[Start of Attachment]

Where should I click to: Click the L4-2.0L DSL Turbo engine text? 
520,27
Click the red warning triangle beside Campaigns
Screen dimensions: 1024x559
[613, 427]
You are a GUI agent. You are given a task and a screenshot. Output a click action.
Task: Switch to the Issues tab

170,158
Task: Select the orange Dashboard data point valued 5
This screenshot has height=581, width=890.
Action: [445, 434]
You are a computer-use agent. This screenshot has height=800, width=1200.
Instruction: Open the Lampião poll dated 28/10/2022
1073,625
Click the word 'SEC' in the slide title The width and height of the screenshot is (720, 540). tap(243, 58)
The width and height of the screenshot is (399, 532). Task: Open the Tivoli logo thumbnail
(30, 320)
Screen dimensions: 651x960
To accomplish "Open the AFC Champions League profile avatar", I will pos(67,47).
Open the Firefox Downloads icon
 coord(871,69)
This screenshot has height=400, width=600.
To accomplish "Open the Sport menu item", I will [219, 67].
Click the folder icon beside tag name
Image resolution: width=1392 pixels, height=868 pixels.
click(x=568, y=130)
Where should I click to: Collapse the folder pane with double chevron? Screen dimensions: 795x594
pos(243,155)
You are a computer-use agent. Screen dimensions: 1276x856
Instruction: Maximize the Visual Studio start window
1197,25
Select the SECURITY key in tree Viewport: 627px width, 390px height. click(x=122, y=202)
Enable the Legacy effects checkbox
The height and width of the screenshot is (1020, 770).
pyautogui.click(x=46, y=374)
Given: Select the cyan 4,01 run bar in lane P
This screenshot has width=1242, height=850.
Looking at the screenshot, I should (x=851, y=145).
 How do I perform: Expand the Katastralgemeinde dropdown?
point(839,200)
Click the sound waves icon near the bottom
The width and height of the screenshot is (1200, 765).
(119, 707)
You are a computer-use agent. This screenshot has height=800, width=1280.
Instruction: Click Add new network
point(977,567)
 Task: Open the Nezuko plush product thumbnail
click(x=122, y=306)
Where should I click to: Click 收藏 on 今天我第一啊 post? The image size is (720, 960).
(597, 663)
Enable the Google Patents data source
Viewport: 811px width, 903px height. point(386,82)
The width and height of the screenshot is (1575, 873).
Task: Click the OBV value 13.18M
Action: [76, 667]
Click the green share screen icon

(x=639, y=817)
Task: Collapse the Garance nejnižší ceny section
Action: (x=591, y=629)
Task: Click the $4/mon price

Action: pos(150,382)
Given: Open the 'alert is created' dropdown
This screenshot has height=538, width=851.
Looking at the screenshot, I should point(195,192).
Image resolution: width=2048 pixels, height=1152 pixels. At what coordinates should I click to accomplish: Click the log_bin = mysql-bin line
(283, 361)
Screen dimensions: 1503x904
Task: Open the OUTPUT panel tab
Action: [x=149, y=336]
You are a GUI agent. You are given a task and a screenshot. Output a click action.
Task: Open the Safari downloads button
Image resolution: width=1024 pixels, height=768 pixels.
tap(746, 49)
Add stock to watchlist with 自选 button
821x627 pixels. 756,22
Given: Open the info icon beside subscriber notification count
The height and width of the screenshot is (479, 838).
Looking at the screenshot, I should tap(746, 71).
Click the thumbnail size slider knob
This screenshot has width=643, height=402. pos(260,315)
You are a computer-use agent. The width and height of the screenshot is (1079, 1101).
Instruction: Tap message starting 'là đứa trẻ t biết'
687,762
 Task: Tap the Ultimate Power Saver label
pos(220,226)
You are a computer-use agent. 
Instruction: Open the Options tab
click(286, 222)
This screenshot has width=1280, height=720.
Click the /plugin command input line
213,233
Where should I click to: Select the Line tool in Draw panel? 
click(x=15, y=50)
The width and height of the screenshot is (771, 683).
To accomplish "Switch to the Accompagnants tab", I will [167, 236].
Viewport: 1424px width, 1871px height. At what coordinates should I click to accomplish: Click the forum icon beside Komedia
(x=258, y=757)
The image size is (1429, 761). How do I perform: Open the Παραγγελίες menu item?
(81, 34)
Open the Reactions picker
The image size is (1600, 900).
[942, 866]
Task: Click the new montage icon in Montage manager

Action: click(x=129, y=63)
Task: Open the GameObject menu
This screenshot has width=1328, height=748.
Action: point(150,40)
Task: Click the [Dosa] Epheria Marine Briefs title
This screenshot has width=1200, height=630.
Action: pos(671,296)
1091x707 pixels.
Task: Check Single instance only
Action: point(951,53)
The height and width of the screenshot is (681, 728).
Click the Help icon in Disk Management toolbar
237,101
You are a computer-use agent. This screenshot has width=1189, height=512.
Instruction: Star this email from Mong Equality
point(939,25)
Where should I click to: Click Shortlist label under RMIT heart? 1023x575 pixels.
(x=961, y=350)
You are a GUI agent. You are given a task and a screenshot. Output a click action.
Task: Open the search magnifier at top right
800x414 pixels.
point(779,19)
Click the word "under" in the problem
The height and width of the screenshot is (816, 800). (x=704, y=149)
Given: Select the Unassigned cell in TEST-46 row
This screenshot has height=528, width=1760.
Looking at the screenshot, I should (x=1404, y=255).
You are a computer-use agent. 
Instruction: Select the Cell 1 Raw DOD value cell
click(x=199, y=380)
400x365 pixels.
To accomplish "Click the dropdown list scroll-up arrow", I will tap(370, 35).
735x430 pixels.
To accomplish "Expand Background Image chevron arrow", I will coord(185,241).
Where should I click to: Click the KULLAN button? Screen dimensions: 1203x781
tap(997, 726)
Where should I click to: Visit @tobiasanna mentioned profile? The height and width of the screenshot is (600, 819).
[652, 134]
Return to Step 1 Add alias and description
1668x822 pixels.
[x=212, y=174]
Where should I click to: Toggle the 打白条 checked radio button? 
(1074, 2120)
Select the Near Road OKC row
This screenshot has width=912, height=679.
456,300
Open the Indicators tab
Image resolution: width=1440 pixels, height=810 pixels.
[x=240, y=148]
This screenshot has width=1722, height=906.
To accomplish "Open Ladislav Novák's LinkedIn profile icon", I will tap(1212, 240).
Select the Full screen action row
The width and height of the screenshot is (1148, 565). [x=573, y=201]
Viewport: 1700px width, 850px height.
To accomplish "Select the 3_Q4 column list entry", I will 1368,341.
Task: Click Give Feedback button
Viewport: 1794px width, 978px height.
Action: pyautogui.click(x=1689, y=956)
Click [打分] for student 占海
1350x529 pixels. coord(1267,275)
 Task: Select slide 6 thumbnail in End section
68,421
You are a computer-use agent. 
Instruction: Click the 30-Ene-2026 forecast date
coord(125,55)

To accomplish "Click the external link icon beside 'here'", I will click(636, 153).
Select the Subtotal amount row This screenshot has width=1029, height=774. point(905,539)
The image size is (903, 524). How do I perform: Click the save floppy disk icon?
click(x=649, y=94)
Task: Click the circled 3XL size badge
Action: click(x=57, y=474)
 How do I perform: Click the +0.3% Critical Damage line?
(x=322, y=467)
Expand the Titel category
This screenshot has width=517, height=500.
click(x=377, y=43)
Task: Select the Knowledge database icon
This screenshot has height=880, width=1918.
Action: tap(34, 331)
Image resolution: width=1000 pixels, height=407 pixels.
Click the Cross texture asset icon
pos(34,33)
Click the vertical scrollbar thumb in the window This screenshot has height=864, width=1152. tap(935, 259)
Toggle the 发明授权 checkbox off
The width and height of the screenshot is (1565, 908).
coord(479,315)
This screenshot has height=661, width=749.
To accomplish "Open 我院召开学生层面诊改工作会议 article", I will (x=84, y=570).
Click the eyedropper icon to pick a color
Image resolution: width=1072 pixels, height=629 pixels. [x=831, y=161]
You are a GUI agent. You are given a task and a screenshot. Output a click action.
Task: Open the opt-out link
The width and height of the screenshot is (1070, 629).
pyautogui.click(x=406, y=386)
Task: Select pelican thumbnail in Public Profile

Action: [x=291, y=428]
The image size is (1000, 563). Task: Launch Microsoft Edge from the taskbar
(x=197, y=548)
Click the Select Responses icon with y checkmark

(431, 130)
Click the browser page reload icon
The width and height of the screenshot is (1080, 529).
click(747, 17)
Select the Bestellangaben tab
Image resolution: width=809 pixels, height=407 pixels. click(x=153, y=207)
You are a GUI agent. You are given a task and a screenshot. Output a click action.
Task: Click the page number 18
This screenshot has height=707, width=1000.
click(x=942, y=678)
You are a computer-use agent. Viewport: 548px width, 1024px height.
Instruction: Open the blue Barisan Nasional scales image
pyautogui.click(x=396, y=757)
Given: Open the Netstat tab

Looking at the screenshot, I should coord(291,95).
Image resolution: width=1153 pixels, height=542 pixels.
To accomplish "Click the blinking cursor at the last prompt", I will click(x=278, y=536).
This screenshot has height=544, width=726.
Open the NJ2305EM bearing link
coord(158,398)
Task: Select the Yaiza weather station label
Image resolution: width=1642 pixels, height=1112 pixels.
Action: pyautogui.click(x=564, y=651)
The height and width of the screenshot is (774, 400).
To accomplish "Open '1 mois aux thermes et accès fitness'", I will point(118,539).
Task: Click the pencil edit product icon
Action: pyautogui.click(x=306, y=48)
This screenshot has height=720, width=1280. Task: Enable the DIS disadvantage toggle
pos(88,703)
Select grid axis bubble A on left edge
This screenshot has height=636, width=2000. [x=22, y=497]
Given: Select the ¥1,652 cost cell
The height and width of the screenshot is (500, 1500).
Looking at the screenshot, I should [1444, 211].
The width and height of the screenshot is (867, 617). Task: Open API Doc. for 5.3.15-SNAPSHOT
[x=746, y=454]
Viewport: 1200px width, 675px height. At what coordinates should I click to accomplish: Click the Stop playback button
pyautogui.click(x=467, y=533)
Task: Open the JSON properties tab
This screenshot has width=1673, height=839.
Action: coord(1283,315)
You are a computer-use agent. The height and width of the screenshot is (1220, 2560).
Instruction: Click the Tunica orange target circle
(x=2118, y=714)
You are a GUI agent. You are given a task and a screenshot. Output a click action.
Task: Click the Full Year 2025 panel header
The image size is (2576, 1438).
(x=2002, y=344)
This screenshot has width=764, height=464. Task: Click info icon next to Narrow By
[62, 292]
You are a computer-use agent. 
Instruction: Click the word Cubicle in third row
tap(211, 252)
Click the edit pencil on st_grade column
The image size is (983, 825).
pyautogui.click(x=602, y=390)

[End of Attachment]

_Work required_: Please print exactly the lines from the one containing "The image size is (2576, 1438)." through the last line of the records, both included, and nothing else.

_Result of the task_:
The image size is (2576, 1438).
(x=2002, y=344)
This screenshot has width=764, height=464. Task: Click info icon next to Narrow By
[62, 292]
You are a computer-use agent. 
Instruction: Click the word Cubicle in third row
tap(211, 252)
Click the edit pencil on st_grade column
The image size is (983, 825).
pyautogui.click(x=602, y=390)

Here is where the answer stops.